En fait, bien que sa pensée soit en mouvement, un penseur ne pense pas, il ne crée pas d’idées. Le peu de réalisations qu’il fait, concerne ce qui est déjà réalisé, sa matière ou son corps. Un penseur parfait est un concept pur, ignorance ou « esprit ».

Ce type d’individu recherche une réalisation parfaite par des conceptualisations sans synthèse, sans compréhension.
Un objet, une situation, une idée, ou encore une matière extérieure, sont divisés et analysés sans synthèse, sans compréhension, sans intégration - simplement sont détruits. Il en résulte la conscience de séparation, une zone du présent mal définie, et l’évolution du penseur vers la division et la dispersion de sa connaissance.

- Peut-on dire ici, par analogie avec le cas du réalisateur, que si l’état de penseur est répété, il peut engendrer son propre état de sagesse ?
- Oui. Et dans ce cas, ce sont les états d’énergie et de perfectionnement de séparation de son prédécesseur qui deviennent, respectivement, ses états de matière et d’énergie. Bien sûr, entre ces états, un état de sagesse s’installe - déplacé par rapport à l’état passé vers la séparation, vers l’absurde (fig. 9b).

 

8.3. LE COUPLE

- A la suite de ce que l’on a entendu, on peut avancer que, en fait, le réalisateur est, sans le savoir, constamment à la recherche d’une idée. Il s’active, accumule de la matière sans pourtant beaucoup penser, et il devrait être, en conséquence, très sensible aux idées extérieures. Pourrait-on dire que chez lui, peu d’énergie produit beaucoup de matière ?
- Certes ; dans son état, l’idée venant de l’extérieur remplit le manque, remplace la pensée autonome et, comme le réalisateur déteste la moindre pensée non réalisée, il la réalise immédiatement. Le manque de conscience de séparation est rempli par les concepts préparés et arrivant de l’extérieur.
En quelque sorte, l’idée extérieure remplace la phase manquante de l’observation, rend l’observation plus complète : à la suite d’une conceptualisation, il y a une réalisation. Nous avons noté cette possibilité dans maints chapitres.
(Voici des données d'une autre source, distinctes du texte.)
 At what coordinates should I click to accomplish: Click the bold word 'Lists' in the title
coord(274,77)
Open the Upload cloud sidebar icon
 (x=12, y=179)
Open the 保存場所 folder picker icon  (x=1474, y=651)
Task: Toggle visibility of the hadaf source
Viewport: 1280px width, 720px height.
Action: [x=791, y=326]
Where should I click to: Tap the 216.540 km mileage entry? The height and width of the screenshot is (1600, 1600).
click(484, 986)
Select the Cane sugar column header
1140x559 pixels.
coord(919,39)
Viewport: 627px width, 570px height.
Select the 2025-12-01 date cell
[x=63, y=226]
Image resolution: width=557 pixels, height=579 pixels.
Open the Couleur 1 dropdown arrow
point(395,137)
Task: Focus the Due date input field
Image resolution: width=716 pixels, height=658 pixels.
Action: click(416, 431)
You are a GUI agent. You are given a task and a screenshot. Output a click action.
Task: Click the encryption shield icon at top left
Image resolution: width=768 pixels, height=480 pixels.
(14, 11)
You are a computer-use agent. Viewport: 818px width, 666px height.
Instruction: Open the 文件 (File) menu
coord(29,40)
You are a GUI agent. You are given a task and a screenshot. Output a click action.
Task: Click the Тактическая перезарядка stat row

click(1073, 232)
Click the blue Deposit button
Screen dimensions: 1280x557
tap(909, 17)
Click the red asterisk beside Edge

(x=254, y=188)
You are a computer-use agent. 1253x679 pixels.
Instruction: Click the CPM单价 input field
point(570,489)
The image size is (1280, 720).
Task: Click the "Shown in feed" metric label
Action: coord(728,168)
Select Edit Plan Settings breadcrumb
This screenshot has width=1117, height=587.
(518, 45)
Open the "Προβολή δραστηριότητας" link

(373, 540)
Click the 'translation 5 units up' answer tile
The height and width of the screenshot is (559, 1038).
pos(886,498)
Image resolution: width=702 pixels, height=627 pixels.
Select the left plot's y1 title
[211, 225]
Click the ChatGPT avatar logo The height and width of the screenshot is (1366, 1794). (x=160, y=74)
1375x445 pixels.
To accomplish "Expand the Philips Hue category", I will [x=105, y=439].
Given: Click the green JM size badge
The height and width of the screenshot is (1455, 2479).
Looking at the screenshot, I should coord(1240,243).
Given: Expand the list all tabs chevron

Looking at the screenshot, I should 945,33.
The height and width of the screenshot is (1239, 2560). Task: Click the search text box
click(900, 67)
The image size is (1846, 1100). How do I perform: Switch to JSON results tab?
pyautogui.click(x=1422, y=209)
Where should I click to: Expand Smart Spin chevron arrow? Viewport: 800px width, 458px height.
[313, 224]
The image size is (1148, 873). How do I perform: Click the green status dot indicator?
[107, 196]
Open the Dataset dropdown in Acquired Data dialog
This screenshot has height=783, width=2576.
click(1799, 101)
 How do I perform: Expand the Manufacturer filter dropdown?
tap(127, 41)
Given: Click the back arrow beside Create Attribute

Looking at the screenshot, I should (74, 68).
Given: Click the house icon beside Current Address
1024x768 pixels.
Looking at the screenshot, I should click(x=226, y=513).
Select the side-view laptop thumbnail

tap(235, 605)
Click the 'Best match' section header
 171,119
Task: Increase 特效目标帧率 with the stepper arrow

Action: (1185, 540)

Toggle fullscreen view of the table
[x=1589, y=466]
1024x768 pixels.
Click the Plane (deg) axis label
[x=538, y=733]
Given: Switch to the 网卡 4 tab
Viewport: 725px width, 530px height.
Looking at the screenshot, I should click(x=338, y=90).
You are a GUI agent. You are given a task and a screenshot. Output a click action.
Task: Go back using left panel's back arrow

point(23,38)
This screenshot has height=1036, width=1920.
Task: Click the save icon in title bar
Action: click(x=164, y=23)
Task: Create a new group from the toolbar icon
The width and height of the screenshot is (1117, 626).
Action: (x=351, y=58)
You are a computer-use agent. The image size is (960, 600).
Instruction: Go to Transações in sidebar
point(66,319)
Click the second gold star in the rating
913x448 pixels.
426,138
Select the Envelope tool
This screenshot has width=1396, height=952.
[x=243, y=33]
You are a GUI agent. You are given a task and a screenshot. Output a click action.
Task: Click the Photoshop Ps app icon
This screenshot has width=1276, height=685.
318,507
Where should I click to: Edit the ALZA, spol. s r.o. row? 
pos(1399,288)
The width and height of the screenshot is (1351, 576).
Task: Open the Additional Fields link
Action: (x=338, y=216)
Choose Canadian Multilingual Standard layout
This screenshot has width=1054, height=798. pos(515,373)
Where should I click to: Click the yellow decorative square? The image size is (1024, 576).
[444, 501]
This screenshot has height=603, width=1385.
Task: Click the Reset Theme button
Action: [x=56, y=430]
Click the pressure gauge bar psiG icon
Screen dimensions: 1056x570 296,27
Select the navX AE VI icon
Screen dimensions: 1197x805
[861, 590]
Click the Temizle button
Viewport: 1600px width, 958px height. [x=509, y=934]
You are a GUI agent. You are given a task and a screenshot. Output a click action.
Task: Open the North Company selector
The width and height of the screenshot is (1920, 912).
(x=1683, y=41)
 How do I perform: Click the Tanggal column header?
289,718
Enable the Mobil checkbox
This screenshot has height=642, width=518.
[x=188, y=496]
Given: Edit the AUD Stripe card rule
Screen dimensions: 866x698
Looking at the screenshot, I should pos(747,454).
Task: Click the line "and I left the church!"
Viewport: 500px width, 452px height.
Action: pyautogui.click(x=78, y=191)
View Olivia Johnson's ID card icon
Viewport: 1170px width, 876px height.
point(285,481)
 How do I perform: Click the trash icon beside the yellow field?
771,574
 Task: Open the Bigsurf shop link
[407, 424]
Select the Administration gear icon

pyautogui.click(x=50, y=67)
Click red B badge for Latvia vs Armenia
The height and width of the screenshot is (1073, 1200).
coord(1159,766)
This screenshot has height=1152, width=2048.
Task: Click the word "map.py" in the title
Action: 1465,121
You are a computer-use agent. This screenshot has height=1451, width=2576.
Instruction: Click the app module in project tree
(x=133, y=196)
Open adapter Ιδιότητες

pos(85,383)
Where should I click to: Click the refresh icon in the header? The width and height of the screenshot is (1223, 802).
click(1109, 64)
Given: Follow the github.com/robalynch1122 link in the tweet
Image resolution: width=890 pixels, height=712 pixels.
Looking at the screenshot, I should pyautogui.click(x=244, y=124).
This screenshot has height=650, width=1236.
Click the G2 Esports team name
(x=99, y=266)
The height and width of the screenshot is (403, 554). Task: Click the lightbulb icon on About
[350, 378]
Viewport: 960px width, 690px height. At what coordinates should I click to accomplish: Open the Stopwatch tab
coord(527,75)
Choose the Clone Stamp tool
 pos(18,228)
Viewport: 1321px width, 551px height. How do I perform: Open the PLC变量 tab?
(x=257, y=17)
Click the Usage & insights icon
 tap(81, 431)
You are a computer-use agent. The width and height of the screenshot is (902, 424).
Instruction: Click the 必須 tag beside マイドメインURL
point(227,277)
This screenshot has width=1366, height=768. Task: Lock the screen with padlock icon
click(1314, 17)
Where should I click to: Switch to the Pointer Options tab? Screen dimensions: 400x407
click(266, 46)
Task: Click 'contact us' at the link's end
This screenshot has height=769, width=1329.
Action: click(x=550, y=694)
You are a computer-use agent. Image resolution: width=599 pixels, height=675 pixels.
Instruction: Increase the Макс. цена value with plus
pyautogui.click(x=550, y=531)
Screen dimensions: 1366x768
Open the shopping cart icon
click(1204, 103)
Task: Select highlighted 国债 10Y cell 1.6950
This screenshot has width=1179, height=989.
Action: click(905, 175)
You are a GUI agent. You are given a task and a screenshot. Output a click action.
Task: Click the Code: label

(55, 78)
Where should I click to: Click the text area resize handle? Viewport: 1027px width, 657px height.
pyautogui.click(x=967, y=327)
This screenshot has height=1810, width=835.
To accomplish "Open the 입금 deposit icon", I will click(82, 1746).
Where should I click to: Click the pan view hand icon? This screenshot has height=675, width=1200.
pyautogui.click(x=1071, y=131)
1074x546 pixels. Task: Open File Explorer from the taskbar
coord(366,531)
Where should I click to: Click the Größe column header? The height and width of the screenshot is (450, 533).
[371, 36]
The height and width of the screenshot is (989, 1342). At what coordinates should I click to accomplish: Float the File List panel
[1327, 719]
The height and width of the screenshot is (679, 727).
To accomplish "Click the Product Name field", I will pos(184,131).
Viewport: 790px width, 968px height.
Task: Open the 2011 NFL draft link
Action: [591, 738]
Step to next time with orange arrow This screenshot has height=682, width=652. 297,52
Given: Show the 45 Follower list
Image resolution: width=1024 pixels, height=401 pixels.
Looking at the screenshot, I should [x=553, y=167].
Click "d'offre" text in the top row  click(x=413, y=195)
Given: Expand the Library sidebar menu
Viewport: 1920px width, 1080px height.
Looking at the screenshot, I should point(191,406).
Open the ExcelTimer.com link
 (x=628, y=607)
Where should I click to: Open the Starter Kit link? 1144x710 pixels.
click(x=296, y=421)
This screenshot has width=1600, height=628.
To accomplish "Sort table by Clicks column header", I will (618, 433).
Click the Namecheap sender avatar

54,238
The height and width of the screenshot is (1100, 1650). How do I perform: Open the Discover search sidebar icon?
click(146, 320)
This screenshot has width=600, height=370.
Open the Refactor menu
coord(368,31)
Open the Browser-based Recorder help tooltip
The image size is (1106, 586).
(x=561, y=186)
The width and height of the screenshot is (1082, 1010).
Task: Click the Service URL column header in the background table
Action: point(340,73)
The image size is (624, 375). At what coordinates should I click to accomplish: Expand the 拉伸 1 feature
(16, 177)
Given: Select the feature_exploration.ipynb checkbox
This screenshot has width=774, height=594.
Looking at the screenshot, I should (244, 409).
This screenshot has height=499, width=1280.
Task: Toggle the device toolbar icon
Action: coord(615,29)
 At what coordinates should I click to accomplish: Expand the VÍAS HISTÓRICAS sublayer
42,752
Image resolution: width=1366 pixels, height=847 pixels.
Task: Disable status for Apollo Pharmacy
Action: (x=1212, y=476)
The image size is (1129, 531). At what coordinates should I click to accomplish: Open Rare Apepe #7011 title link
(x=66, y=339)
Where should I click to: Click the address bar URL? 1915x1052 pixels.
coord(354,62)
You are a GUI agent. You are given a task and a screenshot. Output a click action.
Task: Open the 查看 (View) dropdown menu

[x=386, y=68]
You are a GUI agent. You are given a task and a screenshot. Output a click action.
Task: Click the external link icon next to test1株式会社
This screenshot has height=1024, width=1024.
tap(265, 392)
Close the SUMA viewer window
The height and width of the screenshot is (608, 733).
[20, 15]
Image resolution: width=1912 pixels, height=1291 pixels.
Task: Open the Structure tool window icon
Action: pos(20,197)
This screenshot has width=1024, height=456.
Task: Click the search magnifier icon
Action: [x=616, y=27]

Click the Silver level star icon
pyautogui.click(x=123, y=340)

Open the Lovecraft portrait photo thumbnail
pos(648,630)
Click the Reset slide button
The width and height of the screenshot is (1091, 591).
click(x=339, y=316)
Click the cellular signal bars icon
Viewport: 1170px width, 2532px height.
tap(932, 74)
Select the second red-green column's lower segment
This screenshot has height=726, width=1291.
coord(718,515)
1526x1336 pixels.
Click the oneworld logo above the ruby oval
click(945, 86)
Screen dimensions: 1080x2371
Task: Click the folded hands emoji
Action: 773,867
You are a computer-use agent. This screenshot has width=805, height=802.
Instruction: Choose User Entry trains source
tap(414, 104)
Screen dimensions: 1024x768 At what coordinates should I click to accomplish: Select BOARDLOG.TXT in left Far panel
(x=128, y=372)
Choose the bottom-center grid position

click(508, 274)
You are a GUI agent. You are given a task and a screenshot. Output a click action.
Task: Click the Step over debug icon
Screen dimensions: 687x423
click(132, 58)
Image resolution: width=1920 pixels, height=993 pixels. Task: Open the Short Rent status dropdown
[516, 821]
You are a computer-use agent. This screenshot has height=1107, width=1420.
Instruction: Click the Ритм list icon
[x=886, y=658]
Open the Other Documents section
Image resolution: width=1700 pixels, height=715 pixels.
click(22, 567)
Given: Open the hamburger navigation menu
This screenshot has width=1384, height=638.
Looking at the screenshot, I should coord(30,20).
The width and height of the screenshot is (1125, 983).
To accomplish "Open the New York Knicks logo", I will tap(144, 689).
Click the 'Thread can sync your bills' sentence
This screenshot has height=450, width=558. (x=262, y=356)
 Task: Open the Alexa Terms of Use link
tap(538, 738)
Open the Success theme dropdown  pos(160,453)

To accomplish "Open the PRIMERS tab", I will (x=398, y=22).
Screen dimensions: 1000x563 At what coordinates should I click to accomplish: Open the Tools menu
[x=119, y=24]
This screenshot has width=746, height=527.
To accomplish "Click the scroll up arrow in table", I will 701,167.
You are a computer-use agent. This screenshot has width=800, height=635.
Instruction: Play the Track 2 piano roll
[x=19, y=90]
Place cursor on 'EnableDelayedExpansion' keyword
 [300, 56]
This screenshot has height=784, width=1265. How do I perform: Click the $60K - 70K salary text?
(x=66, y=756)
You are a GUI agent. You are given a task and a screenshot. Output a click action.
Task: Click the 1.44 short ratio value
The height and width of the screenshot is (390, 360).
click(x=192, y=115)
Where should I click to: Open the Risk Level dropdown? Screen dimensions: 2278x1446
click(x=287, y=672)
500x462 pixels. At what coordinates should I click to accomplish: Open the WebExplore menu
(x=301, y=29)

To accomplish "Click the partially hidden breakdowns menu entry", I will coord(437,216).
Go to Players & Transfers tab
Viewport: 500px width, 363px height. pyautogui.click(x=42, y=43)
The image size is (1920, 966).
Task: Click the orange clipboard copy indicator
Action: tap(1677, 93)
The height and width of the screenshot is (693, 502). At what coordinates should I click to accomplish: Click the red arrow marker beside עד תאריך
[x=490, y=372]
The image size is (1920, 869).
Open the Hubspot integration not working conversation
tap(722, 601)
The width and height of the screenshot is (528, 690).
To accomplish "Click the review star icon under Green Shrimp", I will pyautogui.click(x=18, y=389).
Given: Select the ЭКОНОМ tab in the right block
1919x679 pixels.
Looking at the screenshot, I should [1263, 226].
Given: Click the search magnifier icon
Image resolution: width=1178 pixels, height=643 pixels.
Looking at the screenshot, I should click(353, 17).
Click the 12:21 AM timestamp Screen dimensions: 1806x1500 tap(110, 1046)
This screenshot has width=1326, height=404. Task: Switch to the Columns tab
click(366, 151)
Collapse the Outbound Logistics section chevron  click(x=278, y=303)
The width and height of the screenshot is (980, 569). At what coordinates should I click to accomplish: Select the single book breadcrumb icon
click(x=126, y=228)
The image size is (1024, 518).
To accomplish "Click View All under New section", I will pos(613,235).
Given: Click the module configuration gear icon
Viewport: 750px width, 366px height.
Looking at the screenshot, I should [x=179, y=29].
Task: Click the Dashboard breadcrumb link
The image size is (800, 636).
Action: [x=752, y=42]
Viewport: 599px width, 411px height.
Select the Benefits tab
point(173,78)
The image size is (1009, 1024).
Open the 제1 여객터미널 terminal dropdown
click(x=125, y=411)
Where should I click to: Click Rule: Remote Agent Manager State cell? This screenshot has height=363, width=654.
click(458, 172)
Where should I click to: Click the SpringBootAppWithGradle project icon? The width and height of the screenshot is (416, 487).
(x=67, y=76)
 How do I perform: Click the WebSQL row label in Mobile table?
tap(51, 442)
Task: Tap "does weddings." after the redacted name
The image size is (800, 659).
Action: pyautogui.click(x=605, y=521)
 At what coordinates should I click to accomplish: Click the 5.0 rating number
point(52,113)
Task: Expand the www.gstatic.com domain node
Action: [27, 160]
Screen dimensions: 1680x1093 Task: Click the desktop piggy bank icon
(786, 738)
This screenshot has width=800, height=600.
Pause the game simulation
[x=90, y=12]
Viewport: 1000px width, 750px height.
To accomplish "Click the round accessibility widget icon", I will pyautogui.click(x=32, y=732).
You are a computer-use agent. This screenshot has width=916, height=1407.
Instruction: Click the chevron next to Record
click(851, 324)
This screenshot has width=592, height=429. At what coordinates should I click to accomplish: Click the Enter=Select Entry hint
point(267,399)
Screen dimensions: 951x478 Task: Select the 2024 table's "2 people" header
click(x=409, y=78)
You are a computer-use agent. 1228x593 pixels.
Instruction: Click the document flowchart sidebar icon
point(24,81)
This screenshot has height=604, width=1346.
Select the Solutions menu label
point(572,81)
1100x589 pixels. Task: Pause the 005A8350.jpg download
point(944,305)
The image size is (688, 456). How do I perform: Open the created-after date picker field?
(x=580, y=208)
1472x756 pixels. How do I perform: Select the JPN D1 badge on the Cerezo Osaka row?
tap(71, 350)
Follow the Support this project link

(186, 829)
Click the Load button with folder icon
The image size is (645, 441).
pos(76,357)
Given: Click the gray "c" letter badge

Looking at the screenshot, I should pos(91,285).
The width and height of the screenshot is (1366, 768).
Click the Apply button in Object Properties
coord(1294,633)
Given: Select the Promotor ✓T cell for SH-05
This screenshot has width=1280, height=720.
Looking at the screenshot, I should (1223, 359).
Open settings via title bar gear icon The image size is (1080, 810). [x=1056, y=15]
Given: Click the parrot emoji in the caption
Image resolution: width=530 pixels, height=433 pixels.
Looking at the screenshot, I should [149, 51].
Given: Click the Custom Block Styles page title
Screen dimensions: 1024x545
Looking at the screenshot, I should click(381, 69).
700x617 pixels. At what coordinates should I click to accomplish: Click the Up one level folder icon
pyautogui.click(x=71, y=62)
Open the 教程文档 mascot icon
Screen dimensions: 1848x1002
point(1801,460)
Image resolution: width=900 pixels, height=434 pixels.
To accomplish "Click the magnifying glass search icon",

- N’est-ce pas l’hypnose ?
- Hypnose est un grand mot. Mais il est vrai qu’un réalisateur est prédisposé aux influences conceptuelles ou, si vous voulez, à l’hypnose mentale. En effet, il va suivre les concepts extérieurs en les réalisant par le mouvement, par exemple, de son corps.

- Quelles sont pour lui les raisons hypnotisant ?
- Les oeuvres inachevées, les concepts clairs et bien exposés, l’irrationnel, l’immobilité, la souffrance aussi.
- Et le penseur, est-il aussi sensible à l’hypnose ?
- A la différence du réalisateur, le penseur, immobile au niveau de la matière-corps, sera hypnotisé par l’action, par une réalisation extérieure, par ce qui lui manque, par le mouvement.
Dans son état, une réalisation toute faite venant de l’extérieur remplace le manque de matière-connaissance unie ; en conséquence, il va suivre les réalisations extérieures, il se laissera influencer, il sera hypnotisé par elles. Aussi l’on pourrait dire que, chez lui, peu de matière produit beaucoup d’énergie.
Le penseur est prédisposé à l’hypnose par ce qui est matière ( par ce qui équilibre son état de division ). Les facteurs hypnotisant sont : oeuvres réalisées, explicites, non-évocatoires, doctrines, sciences exactes, rationnel, mouvement, danse, courses, plaisir immédiat.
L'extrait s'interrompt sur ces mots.